Severe pneumonia has a high mortality (38.2%) despite evidence-based therapy. Rising rates of antimicrobial resistance increase the urgency to develop new treatment strategies. Multiple adjuvant therapies for pneumonia have been investigated but none are currently licensed. Profound immune dysregulation occurs in patients with severe infection. An initial hyper-inflammatory response is followed by a secondary hypo-inflammatory response with ‘immune-paralysis’. There is focus on the development of immunostimulatory agents to improve host ability to combat primary infection and reduce secondary infections. Successful treatments must be targeted to immune response; promising biomarkers exist but have not yet reached common bedside practice. We explore evidence for adjuvant therapies in community-acquired pneumonia. We highlight novel potential treatment strategies using a broad-based search strategy to include publications in pneumonia and severe sepsis. We explore reasons for the failure to develop effective adjuvant therapies and highlight the need for targeted therapy specific to immune activity.

Financial & competing interests disclosure

The authors have no relevant affiliations or financial involvement with any organization or entity with a financial interest in or financial conflict with the subject matter or materials discussed in the manuscript. This includes employment, consultancies, honoraria, stock ownership or options, expert testimony, grants or patents received or pending or royalties.

No writing assistance was utilized in the production of this manuscript.

Key issues

  • Severe community-acquired pneumonia is a major international public health problem causing high mortality and significant long-term morbidity. Effective evidence-based treatment is limited to antibiotics, organ support and source control. There is an immediate need for more effective therapies, and the rising spectre of antimicrobial resistance makes this an urgent priority.
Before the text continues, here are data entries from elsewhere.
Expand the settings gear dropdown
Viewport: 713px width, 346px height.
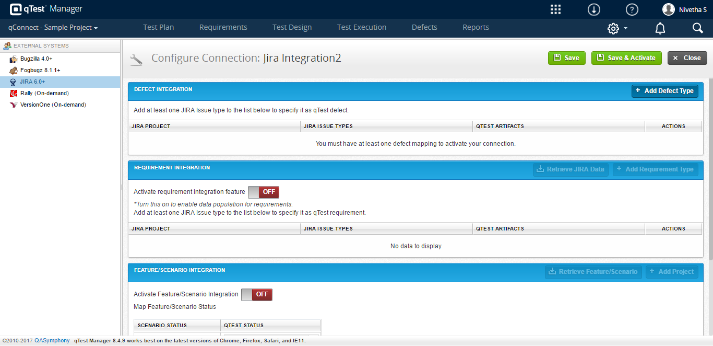pos(617,28)
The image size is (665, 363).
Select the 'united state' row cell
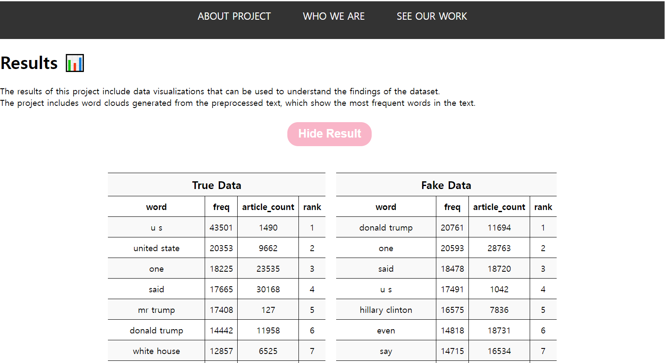pos(156,248)
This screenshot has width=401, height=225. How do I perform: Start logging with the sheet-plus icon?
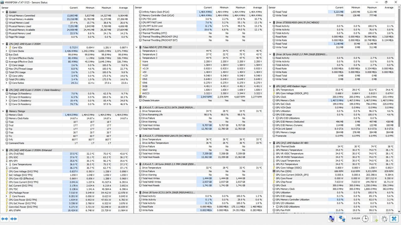coord(375,219)
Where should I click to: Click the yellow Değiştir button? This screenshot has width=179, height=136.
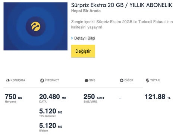tap(83, 51)
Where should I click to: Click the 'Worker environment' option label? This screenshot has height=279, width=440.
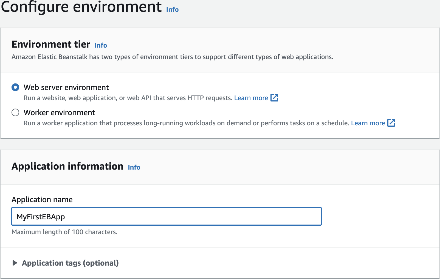[x=59, y=112]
  • Multiple immunosuppressive adjuvant agents (e.g. glucocorticoids, drotrecogin alfa and eritoran) have been trialed for severe pneumonia without success.

  • The immunomodulatory actions of established agents such as statins and macrolide antibiotics may reduce the incidence and severity of pneumonia, but the magnitude of effect is small. There is little evidence for the use of statins as an intervention in patients who present with pneumonia. Differentiation between the immunomodulatory and antimicrobial actions of macrolides for the treatment of pneumonia is difficult.

  • Recognition of the secondary hypoinflammatory phase in infection has prompted clinical trials using immunostimulatory agents for the treatment of severe sepsis (e.g. granulocyte macrophage colony-stimulating factor, IFN-γ and Thymosin-α1) with some promising findings, but as yet, no conclusive evidence of benefit is available.

  • Augmented passive immunotherapy is the combination of specific antibodies against infection with an agent (e.g. P4 peptide) to stimulate phagocyte activity. There are very promising results in murine pneumonia models and ex vivo human alveolar macrophages and neutrophils using this potential treatment strategy.

  • Given the highly heterogenic nature of host response to infection, future successful treatments must be targeted to individual immune response. However, at present, tests developed to measure immune function are not widely available to clinicians. The next 5 years should see the development of promising markers of immune function such as monocyte human leukocyte antigen-DR expression to guide developing therapies.